### Exercise
From the data below, please reproduce exactly everything from the line that contains "Screen dimensions: 387x255" down to the line that contains "Given: Save to VP Sales @ Databricks job", with both ends included.

### Data extracts
----------

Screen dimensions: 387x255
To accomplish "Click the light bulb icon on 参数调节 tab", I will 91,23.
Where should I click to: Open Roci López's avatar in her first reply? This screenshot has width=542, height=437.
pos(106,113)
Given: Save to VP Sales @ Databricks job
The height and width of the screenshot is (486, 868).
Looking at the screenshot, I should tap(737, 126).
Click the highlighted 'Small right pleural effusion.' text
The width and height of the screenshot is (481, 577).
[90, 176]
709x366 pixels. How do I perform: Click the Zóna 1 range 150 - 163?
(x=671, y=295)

----------

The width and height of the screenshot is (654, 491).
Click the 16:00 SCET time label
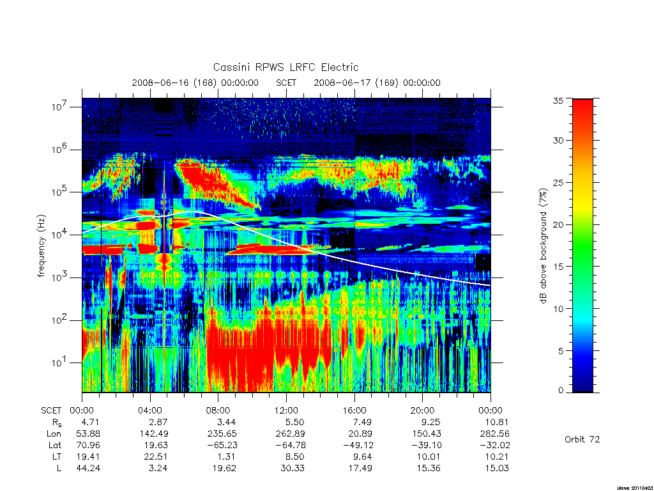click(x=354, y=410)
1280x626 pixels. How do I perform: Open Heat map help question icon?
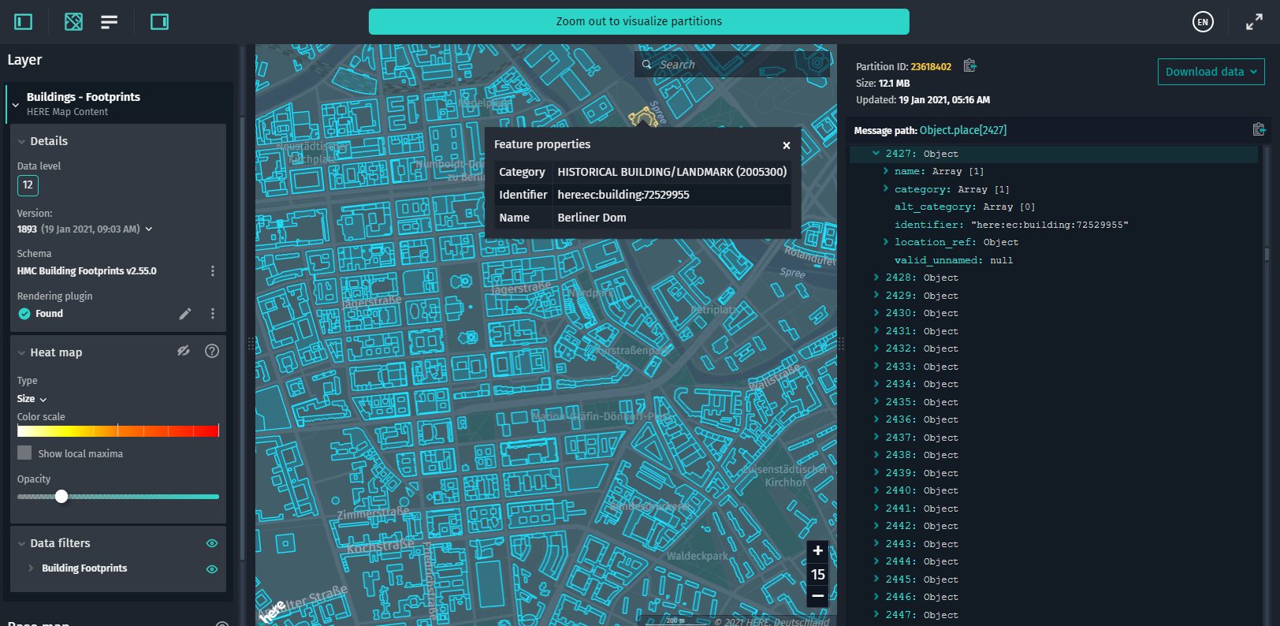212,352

----------

### Solution
Screen dimensions: 387x255
To accomplish "Click the light bulb icon on 参数调节 tab", I will 91,23.
Where should I click to: Open Roci López's avatar in her first reply? This screenshot has width=542, height=437.
pos(106,113)
Given: Save to VP Sales @ Databricks job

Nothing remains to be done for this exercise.